Records provided
════

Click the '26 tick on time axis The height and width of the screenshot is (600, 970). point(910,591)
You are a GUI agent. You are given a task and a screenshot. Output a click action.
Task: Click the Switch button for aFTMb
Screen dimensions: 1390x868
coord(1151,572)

════

Exercise aim
Please format the rows above as a Markdown table with two columns, "No." and "Text": number each line in order and leave out blank lines.

The response
| No. | Text |
|---|---|
| 1 | Click the '26 tick on time axis The height and width of the screenshot is (600, 970). point(910,591) |
| 2 | You are a GUI agent. You are given a task and a screenshot. Output a click action. |
| 3 | Task: Click the Switch button for aFTMb |
| 4 | Screen dimensions: 1390x868 |
| 5 | coord(1151,572) |